(DATASET)

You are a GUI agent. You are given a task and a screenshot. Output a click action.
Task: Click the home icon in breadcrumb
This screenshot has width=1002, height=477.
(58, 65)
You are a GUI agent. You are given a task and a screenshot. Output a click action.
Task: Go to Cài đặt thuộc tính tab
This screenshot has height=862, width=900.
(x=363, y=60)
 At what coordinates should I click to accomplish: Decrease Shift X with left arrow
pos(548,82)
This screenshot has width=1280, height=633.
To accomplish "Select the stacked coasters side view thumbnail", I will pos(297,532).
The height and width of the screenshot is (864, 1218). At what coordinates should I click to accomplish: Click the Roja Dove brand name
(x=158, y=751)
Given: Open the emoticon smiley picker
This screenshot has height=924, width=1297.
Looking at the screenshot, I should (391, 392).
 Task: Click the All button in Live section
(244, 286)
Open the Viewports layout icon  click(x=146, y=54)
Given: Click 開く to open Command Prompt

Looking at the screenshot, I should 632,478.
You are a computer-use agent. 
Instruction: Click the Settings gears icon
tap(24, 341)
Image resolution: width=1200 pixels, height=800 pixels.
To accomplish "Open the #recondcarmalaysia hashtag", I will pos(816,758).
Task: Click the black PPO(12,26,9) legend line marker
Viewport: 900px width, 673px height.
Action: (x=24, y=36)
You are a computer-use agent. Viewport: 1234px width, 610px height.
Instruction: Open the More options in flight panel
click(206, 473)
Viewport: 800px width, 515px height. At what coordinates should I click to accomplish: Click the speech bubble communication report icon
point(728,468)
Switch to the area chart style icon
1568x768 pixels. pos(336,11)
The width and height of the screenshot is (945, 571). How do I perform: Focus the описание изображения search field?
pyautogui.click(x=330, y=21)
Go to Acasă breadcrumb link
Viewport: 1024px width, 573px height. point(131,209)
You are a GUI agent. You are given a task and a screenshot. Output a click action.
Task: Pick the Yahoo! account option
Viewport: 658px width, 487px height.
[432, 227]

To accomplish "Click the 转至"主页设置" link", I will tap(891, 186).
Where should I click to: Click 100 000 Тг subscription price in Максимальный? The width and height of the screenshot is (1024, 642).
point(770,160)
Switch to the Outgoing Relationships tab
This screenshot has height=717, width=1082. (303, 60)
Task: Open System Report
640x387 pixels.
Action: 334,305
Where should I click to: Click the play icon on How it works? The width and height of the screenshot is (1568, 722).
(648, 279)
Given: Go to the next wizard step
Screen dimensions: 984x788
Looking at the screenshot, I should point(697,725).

(End DATASET)

- [ACTION ITEM]
The answer should consist only of the lines from the one with "Task: Open System Report" to the final line of the records above, retyped word for word.

- [FINAL ANSWER]
Task: Open System Report
640x387 pixels.
Action: 334,305
Where should I click to: Click the play icon on How it works? The width and height of the screenshot is (1568, 722).
(648, 279)
Given: Go to the next wizard step
Screen dimensions: 984x788
Looking at the screenshot, I should point(697,725).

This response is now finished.